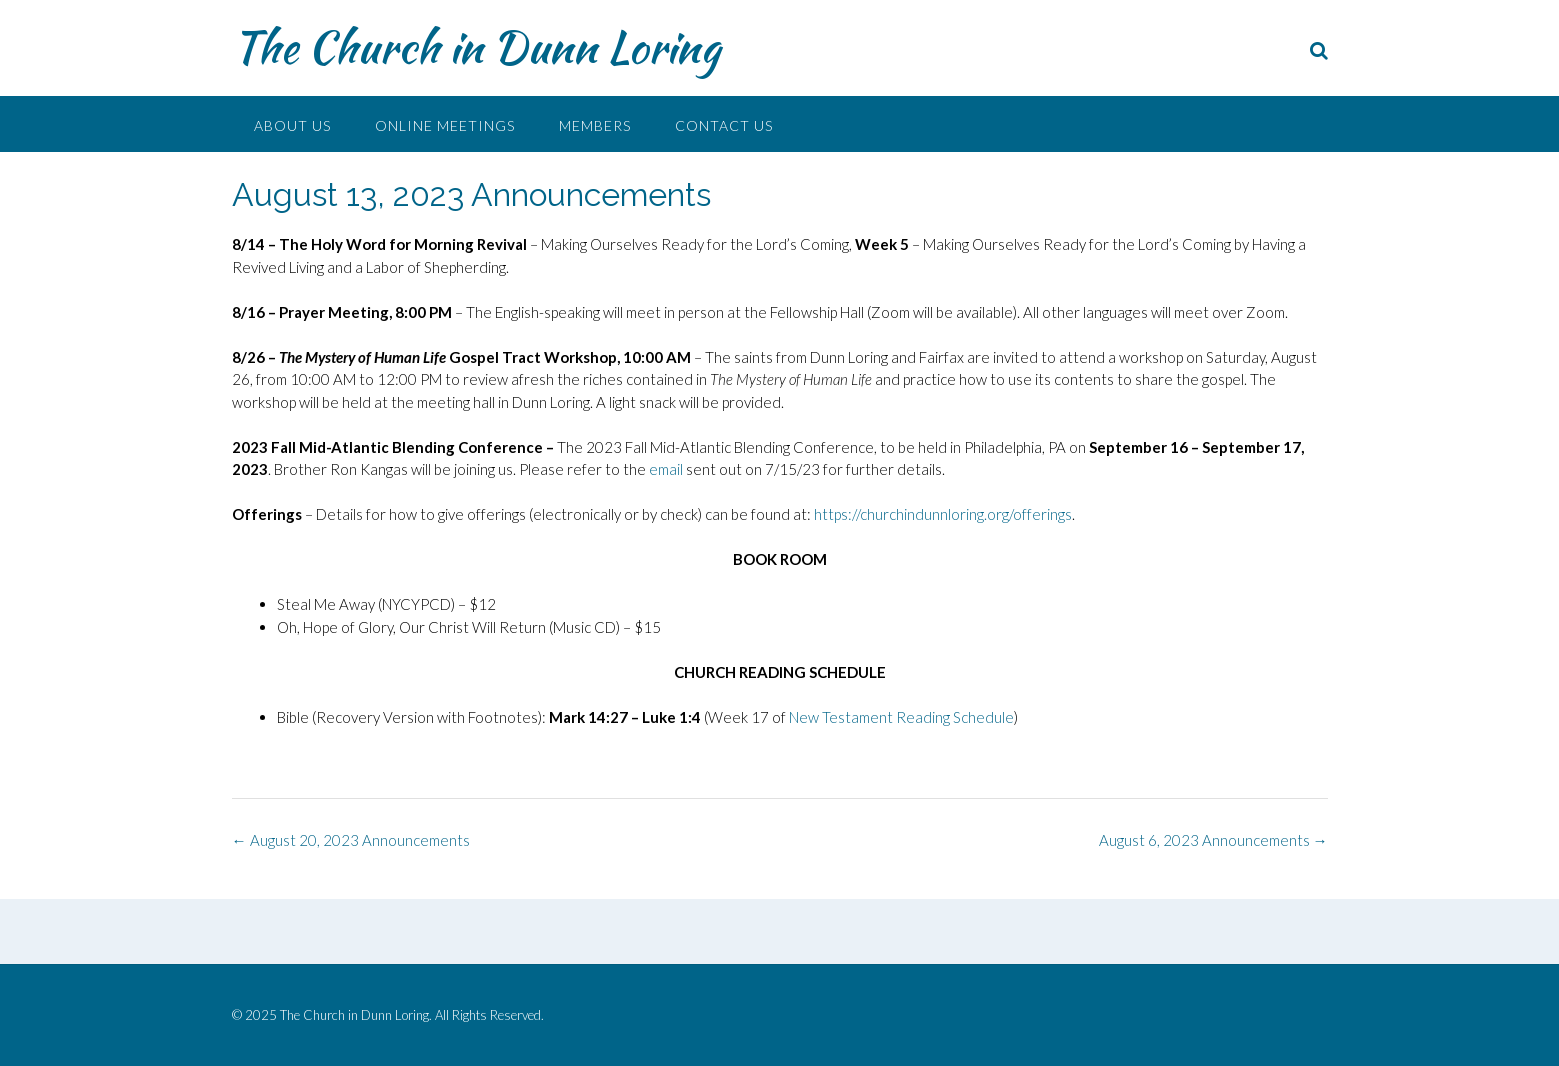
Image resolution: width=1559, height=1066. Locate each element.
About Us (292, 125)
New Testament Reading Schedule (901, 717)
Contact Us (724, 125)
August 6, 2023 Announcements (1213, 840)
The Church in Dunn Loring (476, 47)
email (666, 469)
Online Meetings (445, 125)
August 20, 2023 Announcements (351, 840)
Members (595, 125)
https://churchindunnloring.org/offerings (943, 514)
---*---
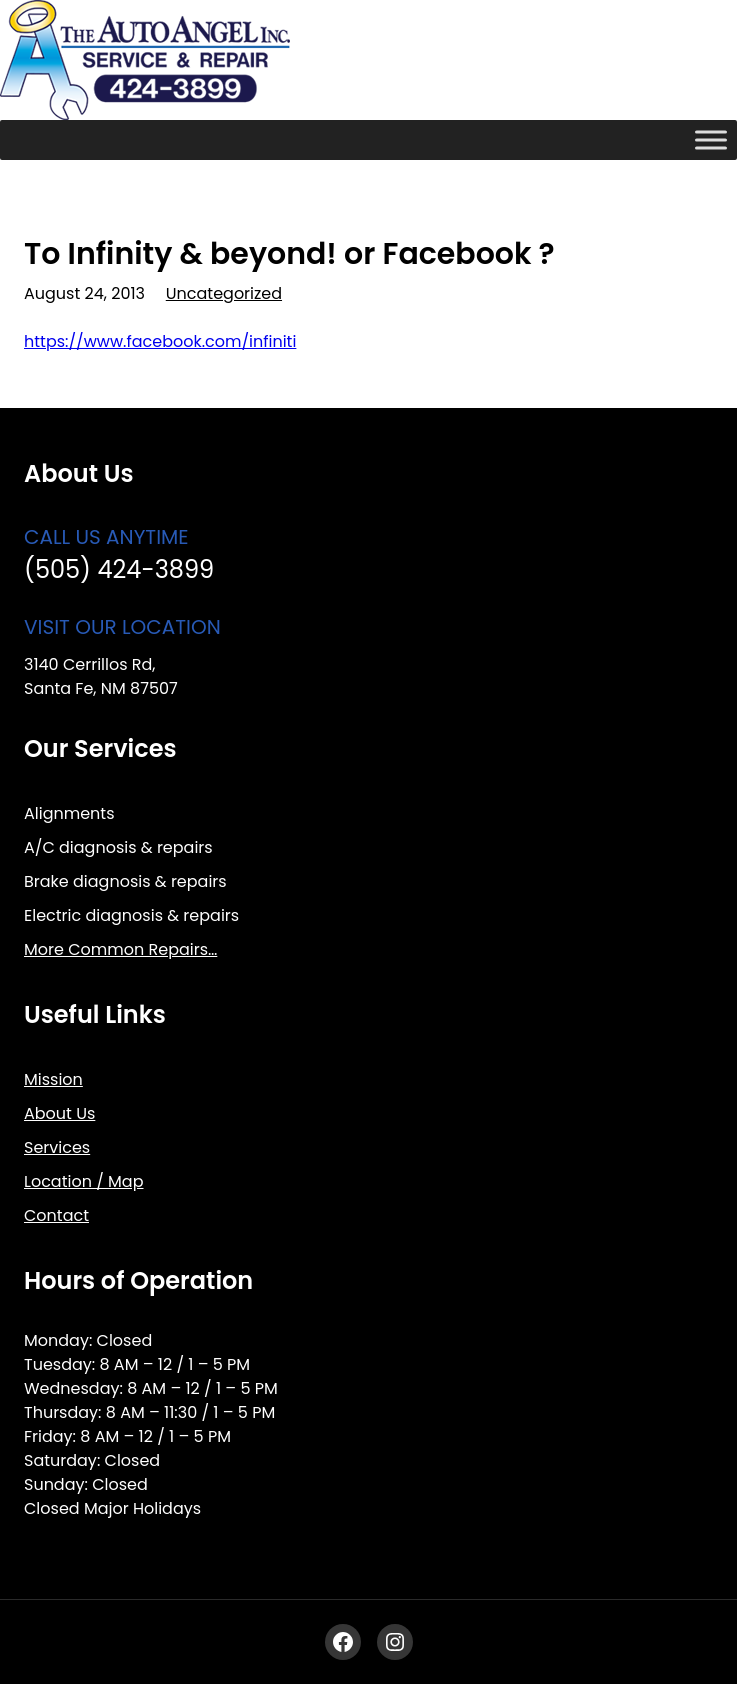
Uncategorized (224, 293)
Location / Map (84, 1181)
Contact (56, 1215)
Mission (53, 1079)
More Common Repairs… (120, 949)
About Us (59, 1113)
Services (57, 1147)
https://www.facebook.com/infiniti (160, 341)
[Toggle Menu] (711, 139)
---*---
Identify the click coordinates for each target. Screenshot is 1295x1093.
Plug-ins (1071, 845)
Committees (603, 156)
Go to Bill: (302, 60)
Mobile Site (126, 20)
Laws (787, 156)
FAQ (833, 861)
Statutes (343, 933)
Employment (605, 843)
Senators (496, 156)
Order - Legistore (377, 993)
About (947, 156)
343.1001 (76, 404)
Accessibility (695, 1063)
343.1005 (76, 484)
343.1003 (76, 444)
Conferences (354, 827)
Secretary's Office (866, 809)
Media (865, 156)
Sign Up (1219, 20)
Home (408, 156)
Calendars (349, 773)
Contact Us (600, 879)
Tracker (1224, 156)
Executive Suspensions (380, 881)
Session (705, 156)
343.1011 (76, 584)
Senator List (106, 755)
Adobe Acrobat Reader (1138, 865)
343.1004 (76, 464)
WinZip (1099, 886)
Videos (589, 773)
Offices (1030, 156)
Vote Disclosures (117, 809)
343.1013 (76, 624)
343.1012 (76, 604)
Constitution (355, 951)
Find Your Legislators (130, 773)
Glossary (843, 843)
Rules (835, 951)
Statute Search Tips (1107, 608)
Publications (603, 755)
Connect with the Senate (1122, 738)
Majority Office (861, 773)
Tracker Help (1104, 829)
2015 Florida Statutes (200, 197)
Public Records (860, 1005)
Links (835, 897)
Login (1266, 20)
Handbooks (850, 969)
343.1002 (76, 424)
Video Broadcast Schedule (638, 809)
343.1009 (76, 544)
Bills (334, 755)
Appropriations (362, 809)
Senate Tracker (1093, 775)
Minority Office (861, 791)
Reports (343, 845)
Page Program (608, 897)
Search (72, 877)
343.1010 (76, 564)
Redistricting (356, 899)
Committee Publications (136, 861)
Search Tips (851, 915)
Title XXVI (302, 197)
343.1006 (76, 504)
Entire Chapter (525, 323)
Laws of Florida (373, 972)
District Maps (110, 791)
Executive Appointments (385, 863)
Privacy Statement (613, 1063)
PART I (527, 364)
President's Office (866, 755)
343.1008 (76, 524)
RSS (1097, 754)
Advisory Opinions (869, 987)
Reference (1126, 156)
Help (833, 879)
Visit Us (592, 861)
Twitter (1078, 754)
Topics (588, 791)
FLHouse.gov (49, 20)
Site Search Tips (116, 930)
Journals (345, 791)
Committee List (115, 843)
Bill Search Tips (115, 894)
---*---
*Work to be completed*
Begin at the entry that has "FAQ (833, 861)" and stop after the entry that has "Executive Suspensions (380, 881)". Give only those entries, with "Sign Up" changed to "Register" and nothing else altered.

*Answer to this exercise*
FAQ (833, 861)
Statutes (343, 933)
Employment (605, 843)
Senators (496, 156)
Order - Legistore (377, 993)
About (947, 156)
343.1001 (76, 404)
Accessibility (695, 1063)
343.1005 (76, 484)
343.1003 (76, 444)
Conferences (354, 827)
Secretary's Office (866, 809)
Media (865, 156)
Register (1219, 20)
Home (408, 156)
Calendars (349, 773)
Contact Us (600, 879)
Tracker (1224, 156)
Executive Suspensions (380, 881)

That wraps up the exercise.